**Source passage:**

In healthy brains, these perineuronal nets remain intact and continue to protect the neurons in the CA2 region. But in brains affected by Alzheimer’s disease, these protective structures begin to break down. The researchers found that this breakdown happens relatively early in the disease process – in their mouse models of Alzheimer’s, the perineuronal nets began to deteriorate by six months of age, which is when the mice also lost their ability to recognize other mice they had previously met.[1]

What makes this finding particularly important is that the breakdown of perineuronal nets appears to happen independently of the classic hallmarks of Alzheimer’s disease. Alzheimer’s disease is typically characterized by the buildup of amyloid plaques and tau tangles in the brain. However, the CA2 region showed few amyloid plaques, suggesting that the loss of social recognition memory occurs through a different mechanism than the one that causes other cognitive problems in Alzheimer’s disease.[1]

The Role of Enzymes in Breaking Down Protective Structures

The researchers did not stop at simply identifying that perineuronal nets break down in Alzheimer’s disease. They went further to understand why this breakdown occurs. Through gene sequencing of hippocampal tissue, they discovered that enzymes called matrix metalloproteinases, or MMPs, were more active in the brains of mice with Alzheimer’s disease. These enzymes are responsible for breaking down the proteins that make up the perineuronal nets.[1]

In a healthy brain, there is a balance between the creation and destruction of the extracellular matrix – the material that surrounds and supports brain cells. But in Alzheimer’s disease, this balance is disrupted. The MMPs become overactive, leading to excessive breakdown of the perineuronal nets. This molecular imbalance is what appears to be driving the loss of social recognition memory.

**Complete the following:**
- A) Answer each question from the perineuronal nets passage.
(i) By what age did the perineuronal nets begin to deteriorate in the mouse models of Alzheimer's?
(ii) What did the CA2 region show few of?
(iii) Through what method did the researchers find that MMPs were more active?
- B) Echo the perineuronal nets passage word for word, from "The researchers did" to "social recognition memory.".
- C) Proceed with the perineuronal nets passage, picking up after its final sentence.

**Data extracts:**
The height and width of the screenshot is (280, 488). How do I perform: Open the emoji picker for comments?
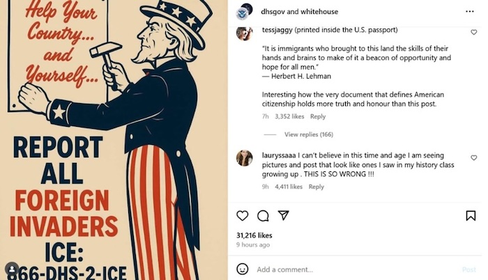tap(243, 269)
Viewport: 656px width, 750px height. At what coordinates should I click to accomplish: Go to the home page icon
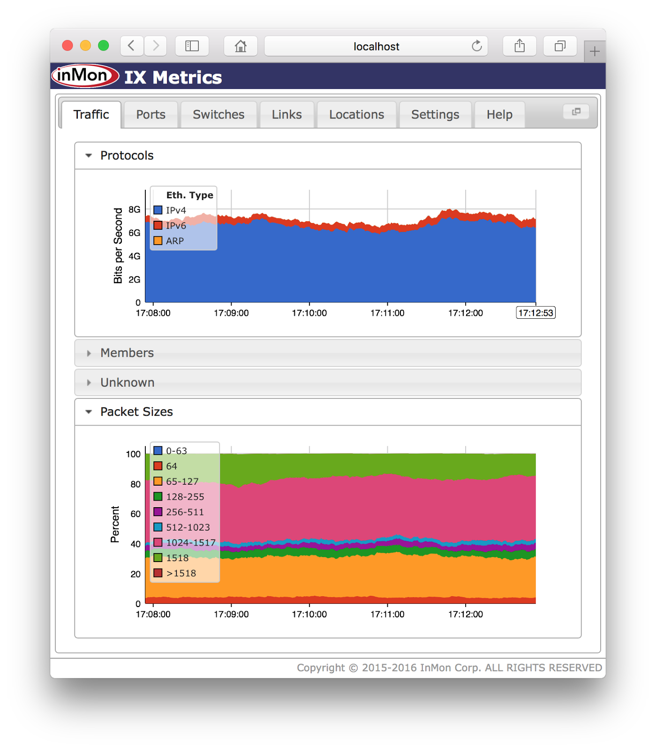241,46
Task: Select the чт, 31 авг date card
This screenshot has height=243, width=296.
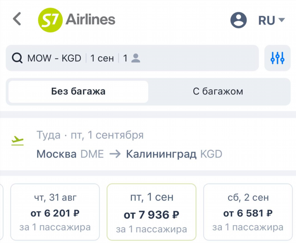Action: (x=55, y=212)
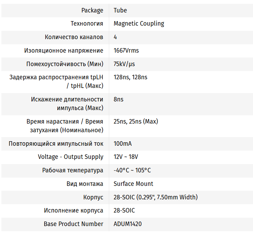
Task: Click the 'Изоляционное напряжение' label
Action: point(64,51)
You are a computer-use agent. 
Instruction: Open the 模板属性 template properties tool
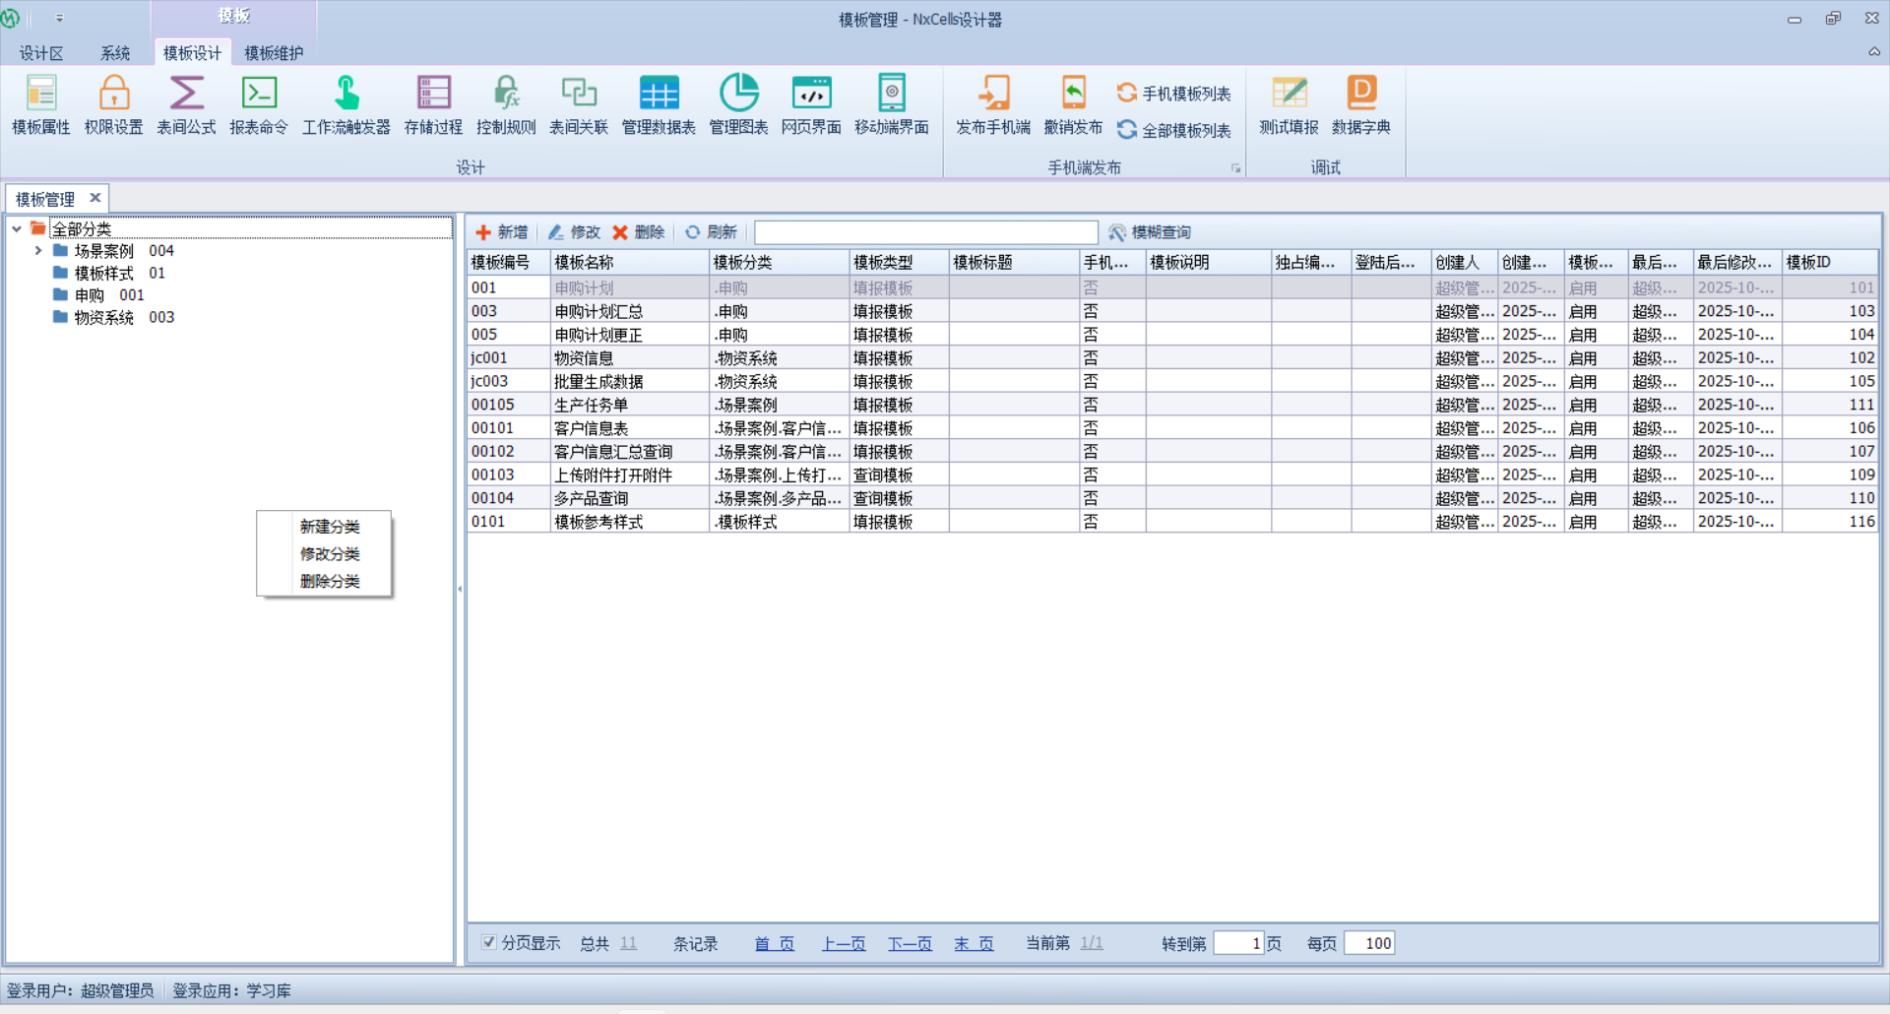coord(41,104)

**Results of the exercise:**
- A)
(i) By six months of age.
(ii) Amyloid plaques.
(iii) Gene sequencing of hippocampal tissue.

- B)
The researchers did not stop at simply identifying that perineuronal nets break down in Alzheimer’s disease. They went further to understand why this breakdown occurs. Through gene sequencing of hippocampal tissue, they discovered that enzymes called matrix metalloproteinases, or MMPs, were more active in the brains of mice with Alzheimer’s disease. These enzymes are responsible for breaking down the proteins that make up the perineuronal nets.[1]

In a healthy brain, there is a balance between the creation and destruction of the extracellular matrix – the material that surrounds and supports brain cells. But in Alzheimer’s disease, this balance is disrupted. The MMPs become overactive, leading to excessive breakdown of the perineuronal nets. This molecular imbalance is what appears to be driving the loss of social recognition memory.

- C)
The researchers tested whether blocking these enzymes could prevent the loss of social recognition memory. They treated mice with a drug called GM6001, which blocks the activity of MMPs. The results were striking. When the MMPs were blocked, the perineuronal nets were preserved, and the loss of social recognition ability was delayed.[1]

This finding suggests a potential new approach to treating the loss of social recognition in Alzheimer’s disease. Rather than trying to address the amyloid plaques and tau tangles that are the focus of many current Alzheimer’s treatments, a new therapeutic approach could focus on protecting or rebuilding the perineuronal nets in the CA2 region.

Experimental Evidence from Mouse Studies

The researchers conducted several experiments to test their hypothesis about the role of perineuronal nets in social recognition memory. These experiments provided compelling evidence that the breakdown of these structures is directly responsible for the loss of the ability to recognize familiar faces.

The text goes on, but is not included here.